It’s no secret that our mental state affects our life. We know that how we look at the world changes how we interact with it, which changes the results we get. A happy-go-lucky person ends up with happy-go-lucky friends. A highly motivated person ends up in a highly-motivated career. What people don’t talk about enough is how our mental state affects our physical form. Things like stress and anxiety have a significant impact on our health, skin, and hair.
The following will break down some of the many ways reducing stress in our lives can influence our looks. It is important to note that if you are experiencing above-average levels of stress or anxiety, reaching out to someone you can talk with can make a big difference. Anxiety is a difficult thing to work with, especially alone. There are people out there who would be happy to listen and help out where possible. Friends, family members, colleagues, and mental health professionals can all help ease the burden of anxiety.
Anxiety Affects Sleep Quality, Which Affects Everything Else
Anxiety is often strongly correlated with sleep issues. Even if you feel like you’re getting enough hours in bed each night, high levels of stress and worry can reduce sleep quality.
Anxiety makes it harder to fall asleep and stay asleep. And to make matters more complicated, having poor sleep can cause anxiety symptoms to grow stronger. Beyond this, stressing about getting enough sleep can add to the difficulty of it.
Not getting enough sleep is harmful by every possible metric. It is during sleep that your body heals and deals with the things that happened throughout the day. Good quality sleep had tremendous effects on looks and beauty. Sleep helps your skin deal with bacteria and, therefore, stay clear. Sleep helps your hormones be balanced, which also influences how your skin looks. Getting enough sleep helps you stay clear-headed and focused during the day. It improves your relationships and your work performance.
Practicing good sleep hygiene is probably the best thing you can do to help mitigate anxiety-related sleep loss. Sleep hygiene involves being aware of the things that damage sleep and doing our best to remove them from our lives. Caffeine or sugary drinks in the hours before bed and devices that emit blue light in the room while we sleep are two of the most common culprits, but for each person, this will look different. Keeping a sleep journal where you note down the nights you had better sleep and what you did in the hours before bed can help you target areas with room for improvement.
Anxiety Affects the Health and Strength of Our Hair
Anxiety can be a hidden struggle. Sometimes there are no symptoms at all detectable by other people. This being said, one of the more common physical symptoms of anxiety is hair loss. Thinning hair or the constant need to pluck at hair strands causing patches of thin hair or bald spots can add to the regular stressors of everyday life. The degree of thinning depends on additional factors like genetics.

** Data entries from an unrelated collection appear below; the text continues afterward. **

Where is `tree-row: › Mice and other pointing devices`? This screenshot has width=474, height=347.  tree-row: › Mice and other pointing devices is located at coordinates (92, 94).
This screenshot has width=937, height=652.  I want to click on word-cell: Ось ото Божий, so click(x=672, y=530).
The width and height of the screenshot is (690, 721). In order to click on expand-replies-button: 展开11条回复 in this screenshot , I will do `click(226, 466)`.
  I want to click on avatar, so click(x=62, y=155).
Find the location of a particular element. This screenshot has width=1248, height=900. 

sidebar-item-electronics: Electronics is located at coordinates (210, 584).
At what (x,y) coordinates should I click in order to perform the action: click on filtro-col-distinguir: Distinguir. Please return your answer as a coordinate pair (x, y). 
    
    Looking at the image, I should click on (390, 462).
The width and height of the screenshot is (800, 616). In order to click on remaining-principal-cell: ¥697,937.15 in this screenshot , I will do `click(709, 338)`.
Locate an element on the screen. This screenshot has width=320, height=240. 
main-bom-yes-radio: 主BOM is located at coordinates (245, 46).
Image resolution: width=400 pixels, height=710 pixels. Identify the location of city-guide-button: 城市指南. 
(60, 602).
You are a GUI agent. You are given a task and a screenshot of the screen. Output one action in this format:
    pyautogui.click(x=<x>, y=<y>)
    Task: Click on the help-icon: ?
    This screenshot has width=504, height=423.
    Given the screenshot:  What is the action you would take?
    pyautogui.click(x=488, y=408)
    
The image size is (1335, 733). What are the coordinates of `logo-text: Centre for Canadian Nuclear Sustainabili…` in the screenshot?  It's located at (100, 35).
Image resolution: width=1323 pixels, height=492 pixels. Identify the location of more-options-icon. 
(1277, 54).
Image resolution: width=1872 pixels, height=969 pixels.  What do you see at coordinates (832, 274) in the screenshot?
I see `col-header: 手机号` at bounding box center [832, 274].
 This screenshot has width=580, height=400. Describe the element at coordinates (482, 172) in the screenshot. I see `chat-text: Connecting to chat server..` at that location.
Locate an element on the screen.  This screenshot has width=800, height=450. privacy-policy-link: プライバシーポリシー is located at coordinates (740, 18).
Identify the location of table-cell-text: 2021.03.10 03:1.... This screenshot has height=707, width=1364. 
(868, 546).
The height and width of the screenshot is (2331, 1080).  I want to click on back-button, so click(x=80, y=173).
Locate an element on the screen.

In addition to working with your anxiety, you can give your hair a little extra love. This type of hair oil can help nourish your strands and keep them healthy while working on other aspects of your well-being. Make sure that you’re not using products as a band-aid. It would be best to work on coping mechanisms and healthy ways to reduce stress in your life.
Anxiety Affects Our Skin
Every day breakouts, as well as severe skin conditions like acne, eczema, psoriasis, rosacea, and urticaria, have all been linked with anxiety. There are also connections between pressure and itching, disease flares, flushing, hives, and sweating. Life-long worry can also result in certain wrinkles caused by continual forehead furrowing.
You might be able to tell if your skin problems are caused by stress if your breakouts or issues tend to get worse when you’ve experienced higher than normal levels of stress. Keeping a skin journal where you write down how your skin is behaving and what you’ve been going through lately can help you pinpoint this.
The above list is by no means exhaustive. Anxiety is a tough battle to face, and, over time, it takes a toll on our bodies. Again, if you or someone you know struggles with anxiety, there is no harm in reaching out for help. There are experts who have devoted their lives to helping people just like you overcome the challenge of anxiety.